FASAB proposes federal reports on sustainability

Is the United States government fiscally sustainable? It's a good question that begs others.Will projected revenues balance liabilities? How does debt figure in? How much will Social Security and Medicare cost? How much will interest on Treasury bills add up to?

Though the financial statements of corporations are required to report unfunded liabilities, the federal government is exempt from any such requirement. The oft-sung $9 trillion debt does not reflect the unfunded liabilities of social insurance programs - programs that many citizens feel the government is obligated to fund.

The Federal Accounting Standards Advisory Board has long wrestled with the question of whether to figure the funding of long-term social insurance obligations into the federal balance sheet. The board has reached no conclusion, but it has released a proposed standard that may satisfy the country's need to know, a draft titled Reporting Comprehensive Long-Term Fiscal Projections for the U.S. Government.

The proposal would add nothing to the federal balance sheet, but the country's Consolidated Financial Report would include detailed information about fiscal sustainability. By presenting a cash-flow perspective, it would reveal that the federal debt isn't $9.6 trillion. It's approaching $57 trillion, according to the Institute for Truth in Accounting, a group dedicated to transparency in government financial reports.

FASAB Chairman Tom Allen said that the project is the biggest that the board has ever undertaken or likely will ever undertake. The proposal would have the nation's CFR convey projected fiscal measurement such as projected receipts, spending, deficits or surpluses, and debt; present the net change from the prior year for certain key projected measures; show how the measurements relate to the overall economy; highlight factors contributing to trends; and report the implications of legislative inaction.
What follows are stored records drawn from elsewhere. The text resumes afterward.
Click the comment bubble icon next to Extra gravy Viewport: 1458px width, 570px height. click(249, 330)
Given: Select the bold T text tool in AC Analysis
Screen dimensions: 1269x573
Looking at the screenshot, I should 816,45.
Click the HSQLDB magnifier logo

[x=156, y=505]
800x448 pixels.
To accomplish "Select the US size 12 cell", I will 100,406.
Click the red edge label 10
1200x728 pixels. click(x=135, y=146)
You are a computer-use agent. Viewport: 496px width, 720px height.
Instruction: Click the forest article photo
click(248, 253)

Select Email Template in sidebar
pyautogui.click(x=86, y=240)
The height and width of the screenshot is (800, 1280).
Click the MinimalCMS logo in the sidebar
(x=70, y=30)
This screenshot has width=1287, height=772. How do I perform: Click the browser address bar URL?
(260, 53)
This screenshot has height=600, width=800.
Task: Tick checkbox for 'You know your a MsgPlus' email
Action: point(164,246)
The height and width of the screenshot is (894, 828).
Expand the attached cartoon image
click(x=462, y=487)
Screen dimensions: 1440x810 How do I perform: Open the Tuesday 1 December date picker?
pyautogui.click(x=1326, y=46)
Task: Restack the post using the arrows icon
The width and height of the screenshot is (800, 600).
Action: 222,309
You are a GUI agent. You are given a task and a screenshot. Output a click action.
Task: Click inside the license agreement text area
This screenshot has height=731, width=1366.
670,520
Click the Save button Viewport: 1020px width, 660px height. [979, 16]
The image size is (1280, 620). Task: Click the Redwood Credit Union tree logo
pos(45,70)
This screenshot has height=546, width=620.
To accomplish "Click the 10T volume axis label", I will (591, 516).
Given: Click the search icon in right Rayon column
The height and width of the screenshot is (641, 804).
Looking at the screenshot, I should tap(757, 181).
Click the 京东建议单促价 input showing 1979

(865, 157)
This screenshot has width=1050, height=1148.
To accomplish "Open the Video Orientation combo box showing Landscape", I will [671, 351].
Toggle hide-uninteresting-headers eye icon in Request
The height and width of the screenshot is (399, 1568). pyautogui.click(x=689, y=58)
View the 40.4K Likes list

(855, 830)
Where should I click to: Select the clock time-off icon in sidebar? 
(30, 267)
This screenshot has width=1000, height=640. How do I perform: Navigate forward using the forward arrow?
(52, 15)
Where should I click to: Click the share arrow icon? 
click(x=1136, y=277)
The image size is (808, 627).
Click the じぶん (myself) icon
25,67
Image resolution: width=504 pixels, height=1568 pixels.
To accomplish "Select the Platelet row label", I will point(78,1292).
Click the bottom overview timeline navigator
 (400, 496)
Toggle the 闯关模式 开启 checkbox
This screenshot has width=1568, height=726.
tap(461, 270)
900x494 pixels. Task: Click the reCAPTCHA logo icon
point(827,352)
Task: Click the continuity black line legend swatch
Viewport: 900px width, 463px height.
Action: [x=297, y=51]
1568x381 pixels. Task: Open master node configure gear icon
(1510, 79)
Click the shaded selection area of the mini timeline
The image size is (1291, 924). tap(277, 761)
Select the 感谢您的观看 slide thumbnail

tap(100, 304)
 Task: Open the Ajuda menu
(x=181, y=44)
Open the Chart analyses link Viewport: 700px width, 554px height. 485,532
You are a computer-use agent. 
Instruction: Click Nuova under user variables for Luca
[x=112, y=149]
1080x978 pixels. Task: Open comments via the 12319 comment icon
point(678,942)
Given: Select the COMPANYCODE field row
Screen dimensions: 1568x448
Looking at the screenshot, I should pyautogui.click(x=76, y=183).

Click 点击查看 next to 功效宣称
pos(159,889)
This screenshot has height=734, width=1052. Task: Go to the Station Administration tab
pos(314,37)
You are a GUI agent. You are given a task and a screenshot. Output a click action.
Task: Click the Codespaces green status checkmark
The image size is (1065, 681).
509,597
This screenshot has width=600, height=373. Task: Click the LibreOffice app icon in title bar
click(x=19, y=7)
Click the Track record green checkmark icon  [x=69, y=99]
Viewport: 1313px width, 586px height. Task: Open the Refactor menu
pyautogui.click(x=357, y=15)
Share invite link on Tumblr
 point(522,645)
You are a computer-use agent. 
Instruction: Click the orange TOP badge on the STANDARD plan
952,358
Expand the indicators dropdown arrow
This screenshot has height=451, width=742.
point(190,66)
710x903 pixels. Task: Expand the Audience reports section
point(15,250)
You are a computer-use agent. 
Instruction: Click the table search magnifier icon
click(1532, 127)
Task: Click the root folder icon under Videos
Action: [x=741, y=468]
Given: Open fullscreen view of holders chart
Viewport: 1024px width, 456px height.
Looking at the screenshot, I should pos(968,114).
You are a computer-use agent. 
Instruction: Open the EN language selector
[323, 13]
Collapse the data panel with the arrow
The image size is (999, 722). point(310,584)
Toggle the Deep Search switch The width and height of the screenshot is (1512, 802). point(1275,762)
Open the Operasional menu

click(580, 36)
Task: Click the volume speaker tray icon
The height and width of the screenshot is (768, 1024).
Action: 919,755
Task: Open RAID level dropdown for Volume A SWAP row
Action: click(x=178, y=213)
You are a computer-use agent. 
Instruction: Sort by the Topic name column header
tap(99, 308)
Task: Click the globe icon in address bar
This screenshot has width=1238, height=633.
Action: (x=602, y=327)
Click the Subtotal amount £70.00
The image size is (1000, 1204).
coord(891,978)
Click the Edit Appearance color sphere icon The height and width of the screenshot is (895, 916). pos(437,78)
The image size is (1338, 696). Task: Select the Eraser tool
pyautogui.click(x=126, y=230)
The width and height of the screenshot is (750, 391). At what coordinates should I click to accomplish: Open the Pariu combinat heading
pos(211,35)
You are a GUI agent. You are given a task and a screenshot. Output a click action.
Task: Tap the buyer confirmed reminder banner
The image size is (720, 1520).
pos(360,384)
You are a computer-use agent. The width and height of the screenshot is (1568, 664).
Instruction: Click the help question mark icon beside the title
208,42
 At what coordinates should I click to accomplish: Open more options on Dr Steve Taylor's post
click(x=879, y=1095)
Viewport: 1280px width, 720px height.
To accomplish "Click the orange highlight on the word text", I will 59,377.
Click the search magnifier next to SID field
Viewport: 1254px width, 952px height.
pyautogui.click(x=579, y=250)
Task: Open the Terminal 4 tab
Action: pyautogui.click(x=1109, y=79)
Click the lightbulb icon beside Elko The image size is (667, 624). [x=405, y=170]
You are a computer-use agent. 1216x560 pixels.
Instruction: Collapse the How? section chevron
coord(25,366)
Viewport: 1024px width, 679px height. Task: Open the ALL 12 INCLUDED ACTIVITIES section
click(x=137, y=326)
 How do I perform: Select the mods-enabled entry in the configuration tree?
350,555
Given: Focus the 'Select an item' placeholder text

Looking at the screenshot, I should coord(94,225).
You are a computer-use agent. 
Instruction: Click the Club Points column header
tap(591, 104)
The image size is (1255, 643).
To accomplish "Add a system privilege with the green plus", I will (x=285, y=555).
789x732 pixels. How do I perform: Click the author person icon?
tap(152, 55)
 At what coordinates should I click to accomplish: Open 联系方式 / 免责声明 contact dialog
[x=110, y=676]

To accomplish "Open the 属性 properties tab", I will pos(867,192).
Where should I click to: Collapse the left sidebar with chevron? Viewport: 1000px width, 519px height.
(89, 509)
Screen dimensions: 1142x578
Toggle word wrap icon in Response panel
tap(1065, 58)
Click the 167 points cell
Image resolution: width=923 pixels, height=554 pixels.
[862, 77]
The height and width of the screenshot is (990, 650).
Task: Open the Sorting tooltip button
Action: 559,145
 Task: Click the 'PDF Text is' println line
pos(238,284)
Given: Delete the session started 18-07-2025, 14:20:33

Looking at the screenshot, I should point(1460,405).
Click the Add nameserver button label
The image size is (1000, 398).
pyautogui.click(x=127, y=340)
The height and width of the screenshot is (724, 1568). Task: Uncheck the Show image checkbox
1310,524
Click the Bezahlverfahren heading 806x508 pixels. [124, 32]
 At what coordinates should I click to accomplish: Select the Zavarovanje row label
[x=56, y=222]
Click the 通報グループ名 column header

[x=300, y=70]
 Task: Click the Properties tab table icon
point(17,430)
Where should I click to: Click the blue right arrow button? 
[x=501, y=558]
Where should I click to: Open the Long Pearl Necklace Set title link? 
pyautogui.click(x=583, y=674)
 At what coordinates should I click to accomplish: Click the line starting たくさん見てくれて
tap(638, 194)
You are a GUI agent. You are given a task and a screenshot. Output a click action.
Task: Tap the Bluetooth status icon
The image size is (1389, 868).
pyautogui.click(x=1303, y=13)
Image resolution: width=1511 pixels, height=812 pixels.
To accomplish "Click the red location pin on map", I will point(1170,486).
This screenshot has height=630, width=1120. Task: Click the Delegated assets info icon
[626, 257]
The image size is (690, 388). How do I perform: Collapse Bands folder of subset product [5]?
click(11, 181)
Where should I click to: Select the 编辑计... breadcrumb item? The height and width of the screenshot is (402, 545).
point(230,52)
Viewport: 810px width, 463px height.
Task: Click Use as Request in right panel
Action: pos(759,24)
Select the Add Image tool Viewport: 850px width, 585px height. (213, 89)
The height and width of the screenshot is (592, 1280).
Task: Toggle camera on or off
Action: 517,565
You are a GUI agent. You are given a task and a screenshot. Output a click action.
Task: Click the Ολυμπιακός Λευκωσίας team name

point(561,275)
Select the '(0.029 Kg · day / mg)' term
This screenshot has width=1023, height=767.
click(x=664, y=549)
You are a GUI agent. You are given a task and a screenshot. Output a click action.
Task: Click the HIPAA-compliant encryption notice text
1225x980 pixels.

"Ironically, this project got an awful lot of steam as a result of a huge disagreement on the board over how to treat social insurance," Allen explained. "The board has been very divided. The members [from outside the federal government] wanted to show a liability for the promises of Social Security and Medicare. Several other board members did not want to do that, saying that we needed another kind of report. What's important isn't whether we have a liability but whether we can sustain these programs."

A SALUTARY SHOCK

U.S. Representative K. Michael Conaway, R-Texas, said that the country needs the sense of urgency that a sustainability report may inspire. "It can't hurt to get the facts in front of the people," said Conaway, who is a CPA. "That's what this is an attempt to do. It can't hurt to get the facts about the promises that have been made in front of the people ... . We've got over $50 trillion in promises we've made to each other, which my great-grandkids can't afford."

Allen said that a project on reporting social insurance is still on the board's agenda, but for now, it's on the shelf.

Projecting future revenues and obligations in a cash flow model, Allen said, shows that, "This isn't a crisis in the future; it's a crisis now."

Allen said that FASAB cannot agree to put social insurance liabilities on the federal statement because attorneys have advised it that the government has no obligation to continue funding entitlement programs. At any given time, legislation could eliminate the programs.

Allen and a few other board members believe that the government does have such an obligation, but they are a minority on the 10-seat board.

The proposal can be seen at www.fasab.gov.

Comments are requested by Jan. 5, 2009.